Down-regulating effect of nicotine on connexin43 gap junctions in human umbilical vein endothelial cells is attenuated by statins

We investigated the effect of nicotine on connexin43 (Cx43) expression and gap-junctional communication in human umbilical vein endothelial cells (HUVEC). We also evaluated whether the effect requires activation of acetyl choline receptors sensitive to nicotine (nAChRs) and is altered by statins. The results showed that expression of Cx43 protein is reduced by nicotine in a dose-dependent manner (6 x 10(-4) M nicotine vs control, 33% reduction, p0.01), though Cx43 mRNA is up-regulated (6 x 10(-4) M nicotine vs control, 36% increase, p0.01).
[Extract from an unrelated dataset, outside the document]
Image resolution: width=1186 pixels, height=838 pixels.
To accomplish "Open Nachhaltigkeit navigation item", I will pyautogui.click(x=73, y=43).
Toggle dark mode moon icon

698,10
Concomitantly, the communication function, determined by fluorescence recovery after photobleaching, is decreased (6 x 10(-4) M nicotine vs control, 38% reduction, p0.05). Such a down-regulation of Cx43 gap junctions by nicotine disappears in the presence of the nAChRs antagonist, dihydro-beta-erythroidine, and protease inhibitors leupeptin plus N-acetyl-Leu-Leu-Norleu-al (ALLN). Similarly, the effect of nicotine is attenuated by statins, including fluvastatin, lovastatin, pravastatin, and simvastatin, even at the presence of mevalonate. We concluded that i) nicotine down-regulates Cx43 expression and gap-junctional communication in HUVEC via post-transcriptional modification, which involves enhancement of Cx43 proteolysis; ii) the effect of nicotine is mediated via activation of nAChRs; and iii) the effect of nicotine is attenuated by statins through mechanisms outside the hypolipidemic pathway.